In February 2016, the non-profit Laura and John Arnold Foundation donated $4.7 million to Memorial Sloan Kettering Cancer Center’s Evidence Driven Drug Pricing Project, home of the DrugAbacus.

In February 2016, the non-profit Laura and John Arnold Foundation donated $7.2 million to fund value-based pricing solutions. Of the total donated, $4.7 million went to Memorial Sloan Kettering Cancer Center’s Evidence Driven Drug Pricing Project, home of the DrugAbacus, conceived and designed by Peter Bach, MD (the bulk of the remaining Arnold Foundation money went to a similar project at the Center for Evidence-based Policy at Oregon Health & Science University).

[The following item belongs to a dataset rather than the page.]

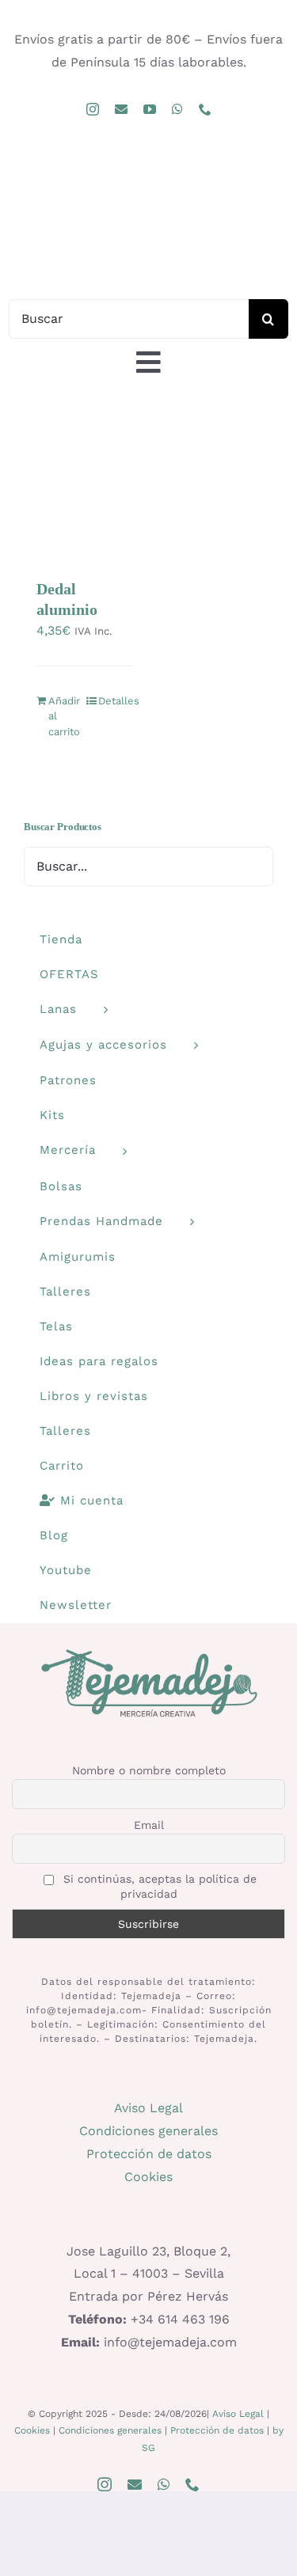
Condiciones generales (148, 2130)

DrugAbacus’ technology, developed by Westport, CT-based Real Endpoints (an Informa partner) and based on its RxScorecard value-assessment tool, allows users to determine and compare value-based prices for more than 50 cancer drugs based on their own weightings of eight key value elements – including the “price” of a year of life and the relative importance of a drug’s novelty and cost of development. It also includes two further dimensions of drug pricing: pricing by indication, and by geography or market. Users can compare the actual and Abacus price of four widely used drugs – Abraxane, Avastin, Nexavar and Tarceva – across multiple indications for which they’re approved. They can also compare actual and Abacus prices across different countries and markets. The added functionality is designed to prompt further reflection of what variables are, and should be, reflected in drug prices.

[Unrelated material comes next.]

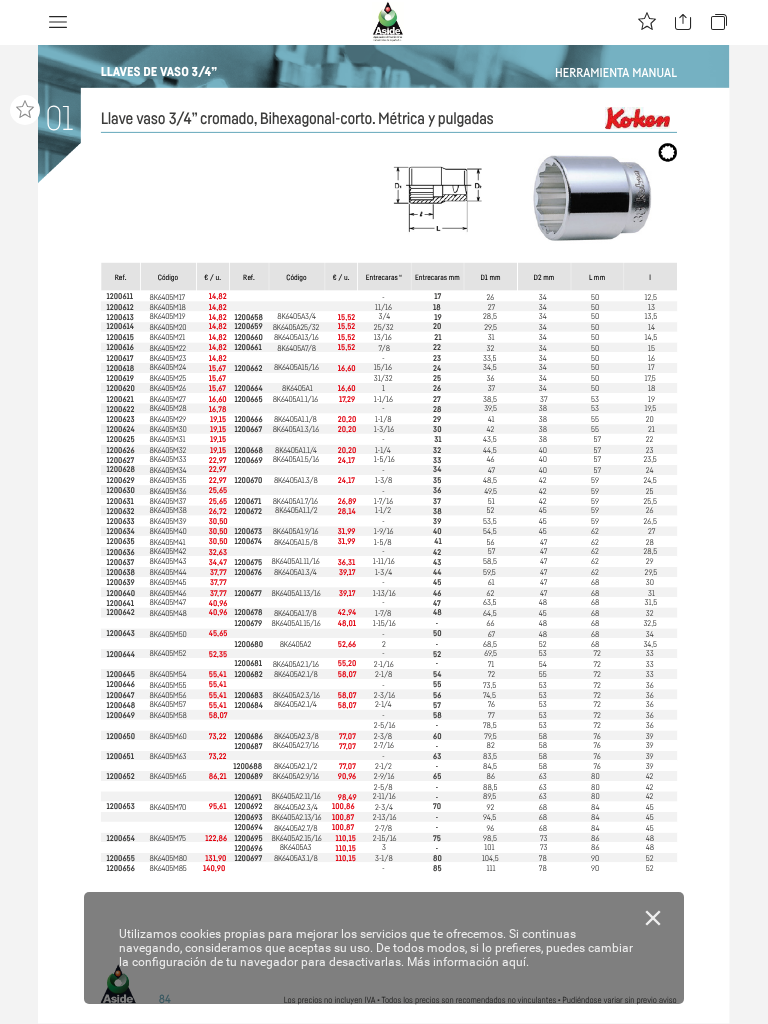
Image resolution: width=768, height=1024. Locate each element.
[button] (58, 22)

Most patient advocacy groups and pharmaceutical companies haven’t embraced DrugAbacus any more than they’ve accepted ICER’s assessments. For example, the number of “price components” DrugAbacus uses is limited and unvariable. But advocacy groups, like some drug companies, do like DrugAbacus’ ability to differentially weight the various “price components” – and thus at least avoid the problem that the ASCO, NCCN and ICER frameworks all end up providing: a single, undifferentiated answer to the question of value.